I did that. I still get the above patch.  Ah, I found the problem. You 
are parsing the output of sign place, and on my localized version it 
prints:

:sign place
--- Zeichen ---
Zeichen für ../diff1.txt:
    Zeile=2  id=1339437602  Name=manDiffAlign01
Zeichen für ../diff2.txt:
    Zeile=4  id=1339437599  Name=manDiffAlign01

So it is probably better to look for the first equal sign.

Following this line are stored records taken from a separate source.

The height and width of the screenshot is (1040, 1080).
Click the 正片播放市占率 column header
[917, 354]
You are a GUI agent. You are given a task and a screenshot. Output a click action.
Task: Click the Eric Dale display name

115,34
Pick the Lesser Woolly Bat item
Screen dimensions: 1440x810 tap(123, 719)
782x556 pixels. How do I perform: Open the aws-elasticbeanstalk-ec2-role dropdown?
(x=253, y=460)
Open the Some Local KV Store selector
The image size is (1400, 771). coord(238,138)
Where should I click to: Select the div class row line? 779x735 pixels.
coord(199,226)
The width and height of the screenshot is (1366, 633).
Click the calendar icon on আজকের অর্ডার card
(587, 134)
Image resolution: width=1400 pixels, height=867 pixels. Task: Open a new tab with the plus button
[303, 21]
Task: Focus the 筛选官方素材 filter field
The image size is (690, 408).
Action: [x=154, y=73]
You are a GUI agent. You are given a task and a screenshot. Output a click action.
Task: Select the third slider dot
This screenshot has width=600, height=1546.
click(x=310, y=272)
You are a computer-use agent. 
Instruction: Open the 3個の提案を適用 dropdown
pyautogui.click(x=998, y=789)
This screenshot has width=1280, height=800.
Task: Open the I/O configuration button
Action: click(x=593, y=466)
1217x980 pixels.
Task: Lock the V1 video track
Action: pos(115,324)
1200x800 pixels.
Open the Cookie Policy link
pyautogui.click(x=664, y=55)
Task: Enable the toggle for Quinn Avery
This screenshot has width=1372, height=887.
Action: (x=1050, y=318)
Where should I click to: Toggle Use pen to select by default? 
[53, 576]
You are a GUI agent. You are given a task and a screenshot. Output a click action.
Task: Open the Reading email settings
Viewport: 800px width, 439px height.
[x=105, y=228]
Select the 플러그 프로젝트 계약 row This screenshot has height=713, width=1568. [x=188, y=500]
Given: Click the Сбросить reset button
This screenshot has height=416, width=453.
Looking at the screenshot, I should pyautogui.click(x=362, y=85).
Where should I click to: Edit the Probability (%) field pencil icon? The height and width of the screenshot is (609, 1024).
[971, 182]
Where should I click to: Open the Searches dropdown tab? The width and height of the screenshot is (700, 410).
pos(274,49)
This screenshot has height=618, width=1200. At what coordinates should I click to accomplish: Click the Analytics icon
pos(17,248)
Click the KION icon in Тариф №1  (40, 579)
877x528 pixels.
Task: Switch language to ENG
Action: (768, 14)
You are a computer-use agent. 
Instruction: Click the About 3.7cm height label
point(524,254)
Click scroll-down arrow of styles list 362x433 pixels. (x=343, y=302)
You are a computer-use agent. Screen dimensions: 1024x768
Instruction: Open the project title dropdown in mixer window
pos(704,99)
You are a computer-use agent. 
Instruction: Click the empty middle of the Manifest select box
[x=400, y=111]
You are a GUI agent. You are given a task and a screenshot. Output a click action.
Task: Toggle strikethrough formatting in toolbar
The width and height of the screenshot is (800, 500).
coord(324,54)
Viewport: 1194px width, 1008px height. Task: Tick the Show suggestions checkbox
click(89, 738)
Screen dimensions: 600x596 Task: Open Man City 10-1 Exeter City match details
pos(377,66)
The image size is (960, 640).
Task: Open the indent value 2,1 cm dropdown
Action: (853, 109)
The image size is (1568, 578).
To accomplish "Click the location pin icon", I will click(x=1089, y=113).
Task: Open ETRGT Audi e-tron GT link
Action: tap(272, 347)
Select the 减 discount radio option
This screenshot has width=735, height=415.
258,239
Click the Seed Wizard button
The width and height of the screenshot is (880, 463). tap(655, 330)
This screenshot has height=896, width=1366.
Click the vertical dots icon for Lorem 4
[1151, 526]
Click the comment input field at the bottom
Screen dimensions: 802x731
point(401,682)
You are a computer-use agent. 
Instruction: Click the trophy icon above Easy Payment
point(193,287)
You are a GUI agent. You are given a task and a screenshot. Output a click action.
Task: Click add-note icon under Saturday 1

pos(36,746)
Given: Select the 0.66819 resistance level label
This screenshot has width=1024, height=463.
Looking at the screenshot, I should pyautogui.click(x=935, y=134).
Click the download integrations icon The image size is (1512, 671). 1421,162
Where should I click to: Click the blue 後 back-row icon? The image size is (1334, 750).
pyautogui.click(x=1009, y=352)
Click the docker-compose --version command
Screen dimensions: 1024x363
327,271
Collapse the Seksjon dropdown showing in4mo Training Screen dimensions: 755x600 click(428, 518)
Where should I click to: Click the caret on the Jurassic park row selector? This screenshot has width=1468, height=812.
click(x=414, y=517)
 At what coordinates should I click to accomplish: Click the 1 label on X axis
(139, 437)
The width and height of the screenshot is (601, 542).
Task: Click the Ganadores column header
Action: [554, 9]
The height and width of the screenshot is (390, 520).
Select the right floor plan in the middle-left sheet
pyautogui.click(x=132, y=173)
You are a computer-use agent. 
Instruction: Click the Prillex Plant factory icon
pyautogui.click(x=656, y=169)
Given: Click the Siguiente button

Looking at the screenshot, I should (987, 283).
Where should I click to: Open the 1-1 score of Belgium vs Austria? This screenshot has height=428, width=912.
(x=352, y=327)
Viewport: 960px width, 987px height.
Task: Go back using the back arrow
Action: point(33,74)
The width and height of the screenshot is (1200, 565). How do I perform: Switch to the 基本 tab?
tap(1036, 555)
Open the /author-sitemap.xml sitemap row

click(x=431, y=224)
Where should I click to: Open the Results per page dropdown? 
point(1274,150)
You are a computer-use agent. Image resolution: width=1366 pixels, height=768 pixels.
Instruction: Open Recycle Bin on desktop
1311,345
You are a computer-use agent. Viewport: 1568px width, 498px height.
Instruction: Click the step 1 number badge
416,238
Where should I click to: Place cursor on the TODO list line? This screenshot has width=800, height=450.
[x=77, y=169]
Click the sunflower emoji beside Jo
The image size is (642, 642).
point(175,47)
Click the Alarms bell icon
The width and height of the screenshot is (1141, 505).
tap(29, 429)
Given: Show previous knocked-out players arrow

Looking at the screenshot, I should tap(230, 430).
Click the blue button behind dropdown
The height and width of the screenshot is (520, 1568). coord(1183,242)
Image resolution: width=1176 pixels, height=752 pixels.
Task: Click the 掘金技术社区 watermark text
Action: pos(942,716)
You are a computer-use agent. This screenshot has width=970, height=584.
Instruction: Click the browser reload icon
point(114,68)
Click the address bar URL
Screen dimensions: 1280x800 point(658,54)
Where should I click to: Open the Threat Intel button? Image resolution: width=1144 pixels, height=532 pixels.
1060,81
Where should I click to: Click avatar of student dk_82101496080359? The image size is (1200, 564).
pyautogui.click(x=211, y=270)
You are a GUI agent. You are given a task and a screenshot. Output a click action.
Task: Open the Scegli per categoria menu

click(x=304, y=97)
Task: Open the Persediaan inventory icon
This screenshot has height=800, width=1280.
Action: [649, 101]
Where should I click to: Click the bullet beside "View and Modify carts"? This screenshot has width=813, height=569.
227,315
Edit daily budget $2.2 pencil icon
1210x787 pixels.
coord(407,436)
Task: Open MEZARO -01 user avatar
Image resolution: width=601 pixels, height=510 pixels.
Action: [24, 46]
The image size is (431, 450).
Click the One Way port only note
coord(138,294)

After changing my Vim to an english localization I could reproduce your 
issue. I think the problem is, that Vim thinks, the 2 diff regions are 
overlapping. This looks like an "off-by 1" error for me, and indeed this 
patch fixes it for me:

diff --git a/src/diff.c b/src/diff.c
--- a/src/diff.c
+++ b/src/diff.c
@@ -1318,8 +1318,8 @@
        }
 
        if (dp != NULL
-               && lnum_orig <= dp->df_lnum[idx_orig] + dp->df_count[idx_orig]
-               && lnum_orig + count_orig >= dp->df_lnum[idx_orig])
+               && lnum_orig < dp->df_lnum[idx_orig] + dp->df_count[idx_orig]
+               && lnum_orig + count_orig > dp->df_lnum[idx_orig])
        {
            /* New block overlaps with existing block(s).
             * First find last block that overlaps. */

> > BTW: attached is a patch, that prevents the use of using diffexpr 
> > for checking if diff really works (using the "line1" vs. "line2" 
> > check):
> > 
> 
> I don't think that's a very good idea, what if somebody uses diffexpr
> to specify the full path to diff? Or to use a separate program
> entirely, and they don't even have diff installed on their system?
> Then the test will always fail, right?

Good point, indeed.

> But it should be documented by diffexpr how the test actually works,
> it took me quite by surprise.

Yes, this looks unsurprisingly when first using 'diffexpr'.